Of the three hard problems in computer science, the one I probably spend the most time on is “naming things”. (Off-by-one errors are too often the bane of my programming existence though.) And sometimes, I get push-back or eye rolls on how it’s not worth spending any time on the name. “Let’s just pick one at random and move on”.
This is usually the argument of someone who doesn’t believe in, or care about The Thing’s future. Think about the times when everyone obsesses over choosing a name: when it’s for their kid, or their pet, or their startup. To a lesser degree, their project or their social media handle. Stuff that has a real future for them and they know will likely and hopefully be used for years and come to be shorthand for something near and dear to them.
So when someone rushes through the name of a Python module or a wiki page or a feature, it often means that they don’t think it’ll matter: be it because it won’t last, or because no one will come across it again, or even that just they won’t. In their mind, there’s no future in which This Page will need to come up in Confluence search results, or in which Dave the Python dev will need to quickly understand what a variable called “idx” does.
But this is not an article about naming things — though, I’d be shocked if I don’t write that one someday. It’s about the more general problem of failing to recognize the importance of some of the “small” stuff, like the names of things which may be typed and spoken and searched by untold masses for years to come. Of course, there are a lot of small things that are unimportant; things that can be safely overlooked or bypassed or pushed off ad infinitum, because they don’t really have downsides. Things like learning Italian, diagramming your codebase in UML, or showing up to your 1:1s. Okay calm down — yes, that last one was a trick.
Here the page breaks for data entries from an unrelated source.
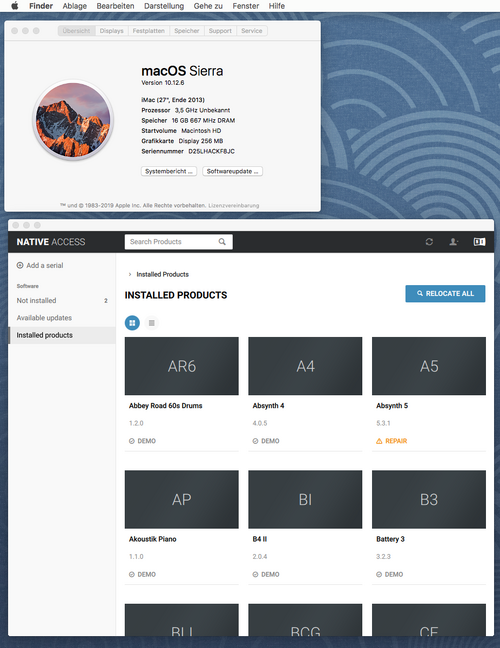
Task: Click the DEMO status icon under Battery 3
Action: (x=379, y=574)
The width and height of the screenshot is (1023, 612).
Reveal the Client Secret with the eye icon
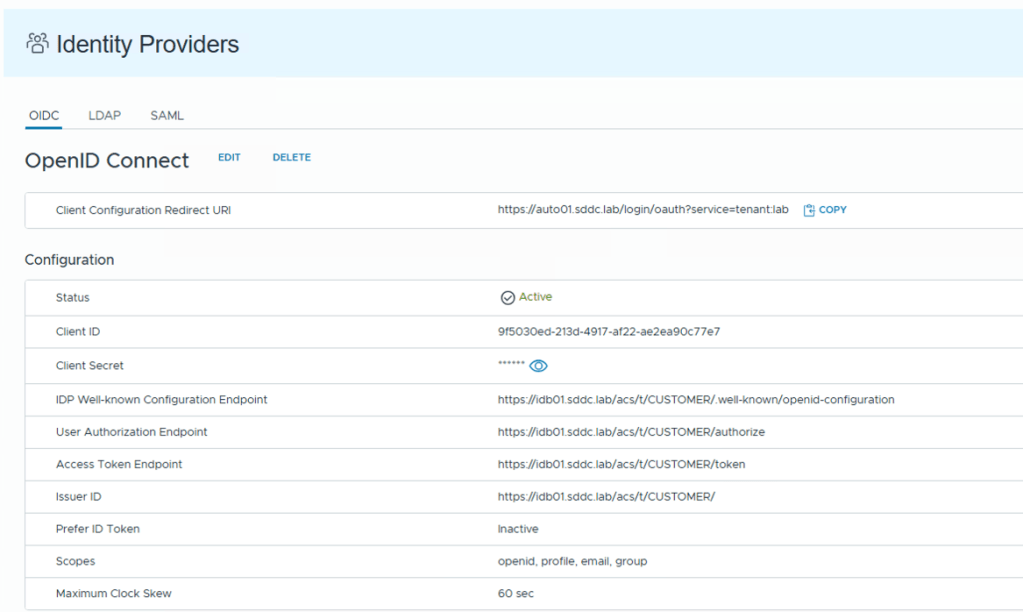coord(538,366)
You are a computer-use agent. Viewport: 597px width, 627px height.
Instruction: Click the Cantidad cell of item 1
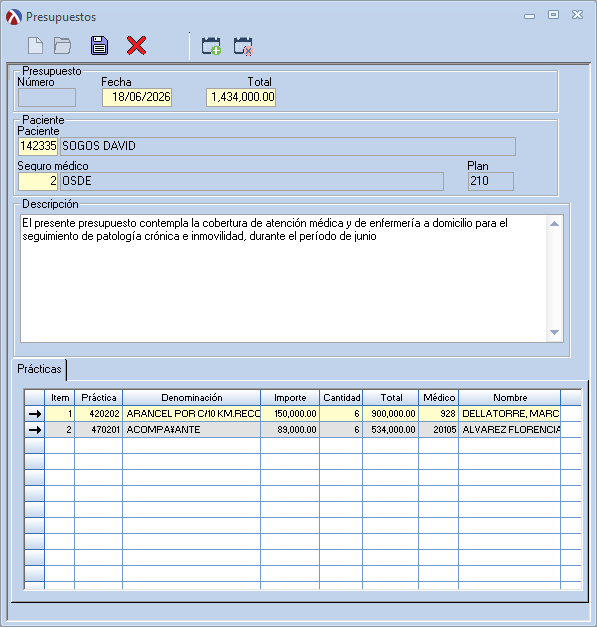[x=341, y=414]
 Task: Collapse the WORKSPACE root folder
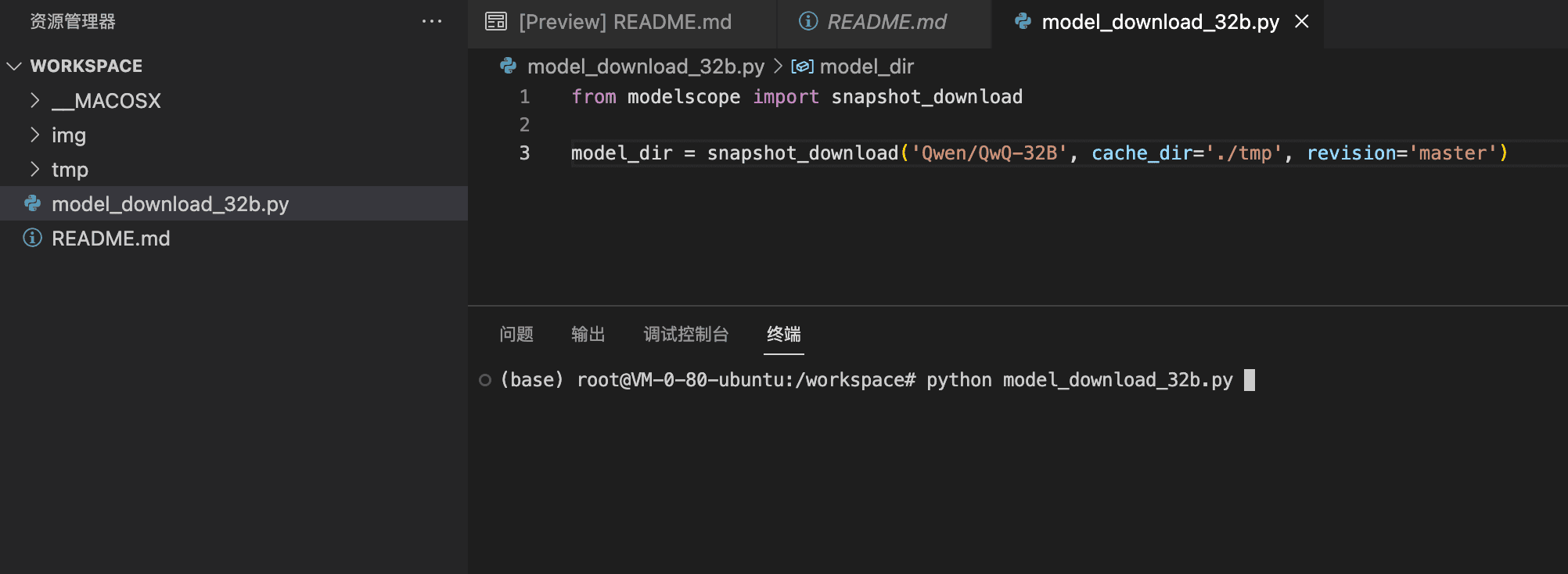[14, 66]
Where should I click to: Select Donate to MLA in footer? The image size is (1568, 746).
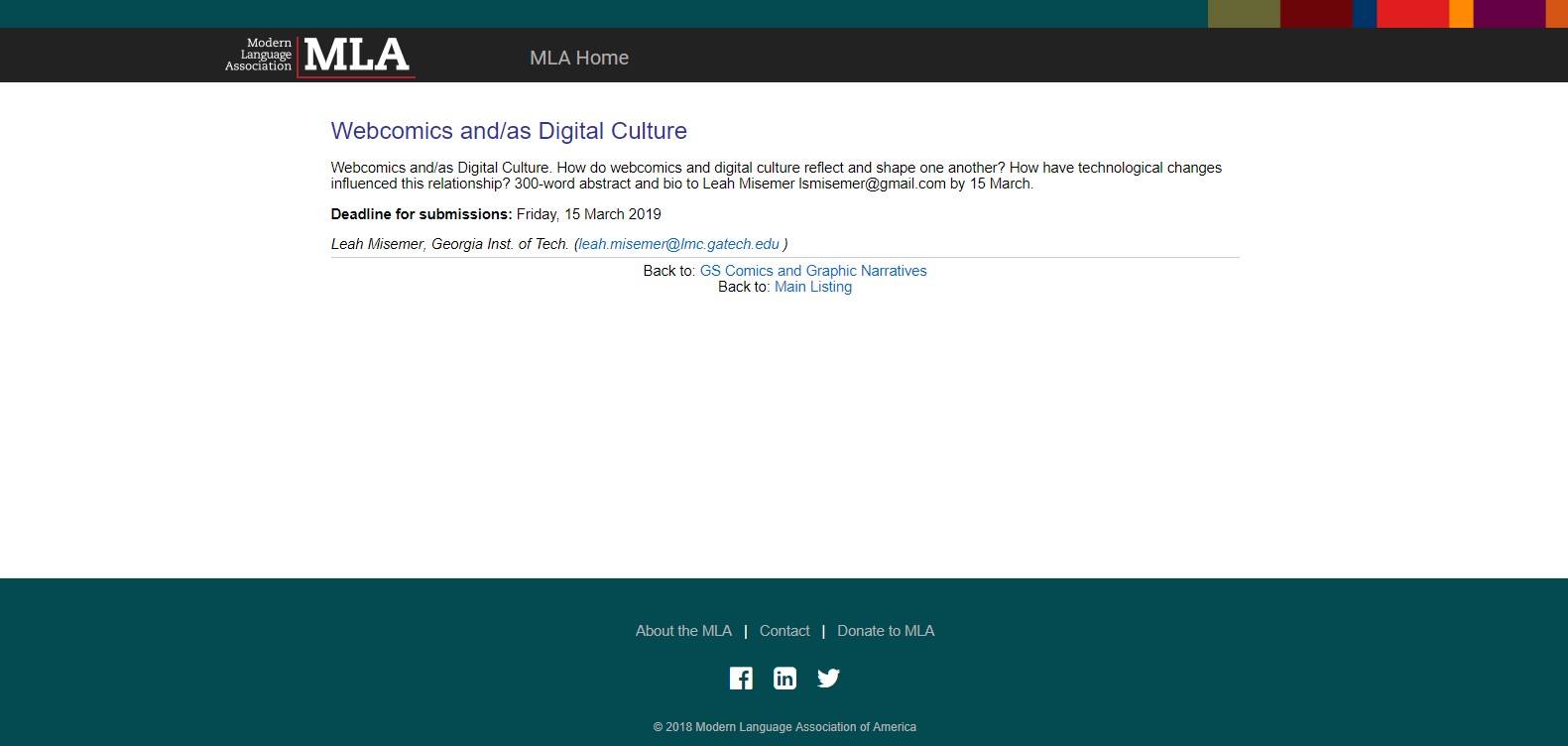pyautogui.click(x=886, y=631)
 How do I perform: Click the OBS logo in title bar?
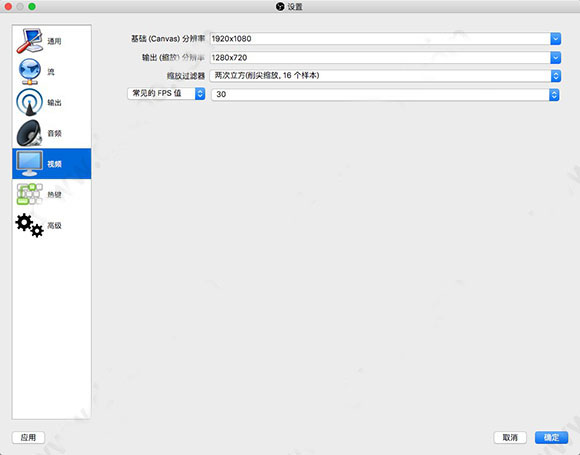coord(280,6)
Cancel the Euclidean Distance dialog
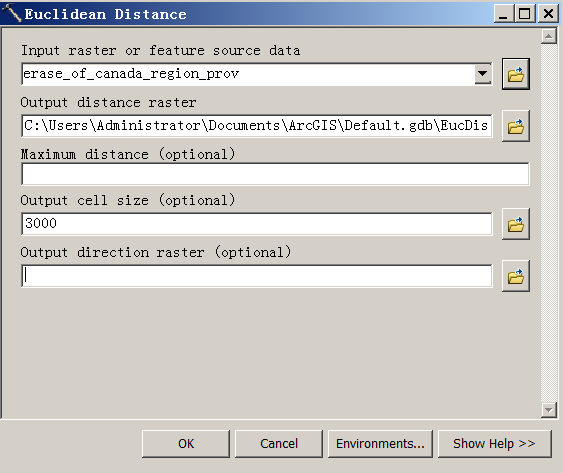This screenshot has height=473, width=563. click(x=279, y=444)
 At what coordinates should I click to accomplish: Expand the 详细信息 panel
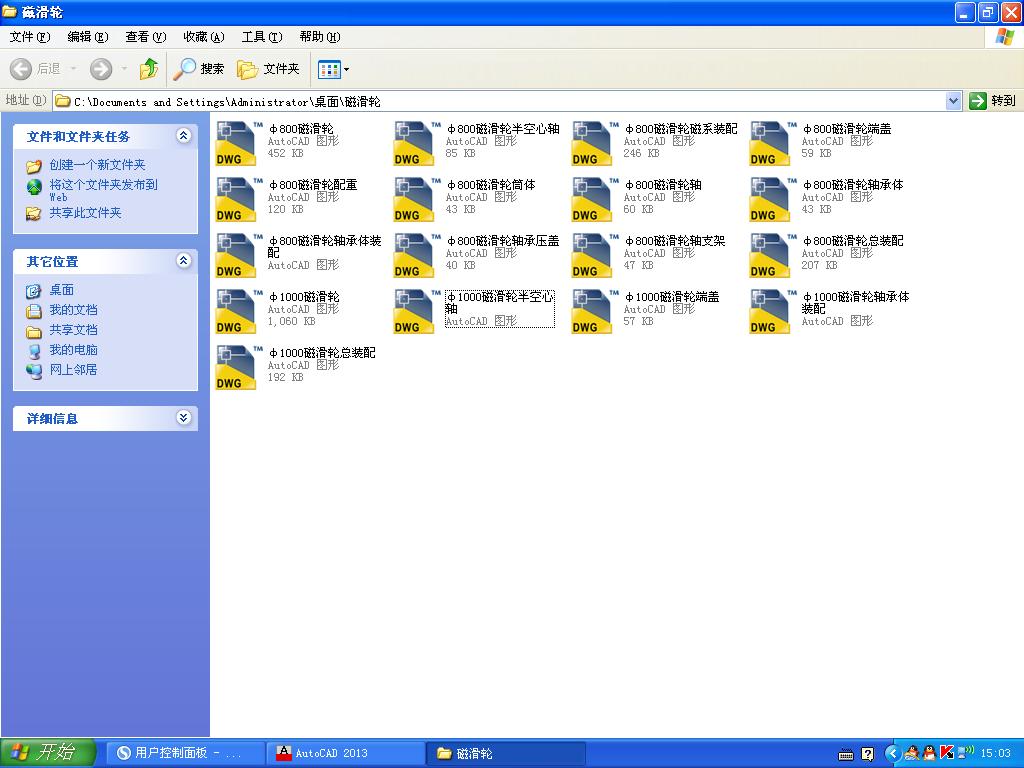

But some very important things are deceivingly small. Like honey bees and gut bacteria. Or out of sight, like the type of insulation in your house, which will make a difference in your HVAC bill in the tens of thousands of dollars over its lifetime. Or the lack of automated testing / CI/CD / code formatting / linting which will make that same difference in dramatically less time. Or skimping on offsites for remote teams. Under-funding the development of developer tools. Not prioritizing documentation. Not doing interview training. Not writing a Slack culture guide. Skipping 1:1s.
There are a lot of these small things that have outsized effects: the individual effort is small, but the cumulative results are big. Just like compounding interest, a tiny seed, or that domino trick above. Conversely, not doing them can lead to death by a thousand paper cuts. Or if not death, at least an increasing leak of money. One example from the wild I often think about is how iOS updates are (now) fairly seamless and how much money that investment probably saves: because it encourages people to upgrade quickly, Apple can avoid wasting thousands and thousands of hours per year on supporting a large fleet of outdated devices.
And while it’s tempting to keep going with a list of these items like above, the reality is that the list depends a lot on the circumstances: the age of the company, the size, the culture, the tech stack, etc. There’s no one list to rule them all, as far as I can tell. The closest it comes to is that a lot of this mighty small stuff falls under “enablement” — but that’s a broad term for a lot of things. So it becomes yet another one of those aspects of leadership that’s ambiguous and requires judgement calls based on experience of what’s important in concrete terms, right here and right now and with this group of people. And some of that important stuff will be the seeds that makes the organization 10x more efficient.
Unfortunately, the bigger problem is what comes next: you’ve recognized what needs gardening, but now you need to convince everyone else of the value. If not done well, this attempt at persuasion can cause problems ranging from politely being chuckled off the virtual podium, to getting a stern talking to about wasting your time on trifles. “Can’t you see the backend is crashing twice a week? And you’re talking to us about automated tests? We already have QA.” This is why most people don’t even bother taking up the mantle and arguing for the small stuff.
It’s hard to persuade others to spend time gardening when the roof is leaking — and there’s potentially a lot to lose in trying. But it’ll be a worse situation when the roof is inevitably fixed, and the garden is devoid of food. Depending on what time period this poor house is in, a forgotten garden might mean starvation, or it might mean living on pizza and Mountain Dew for years until the heart disease kicks in, or it might mean leaking money on buying produce. None great things.
So spend time on the argument. Learn to become persuasive. Learn what kinds of arguments work on different stakeholders. Become great at crafting a powerful narrative that can change minds. And leverage that for good. In a way, this is smallest and mightiest of all the things.
Thaw with her gentle persuasion is more powerful than Thor with his hammer. The one melts, the other breaks into pieces.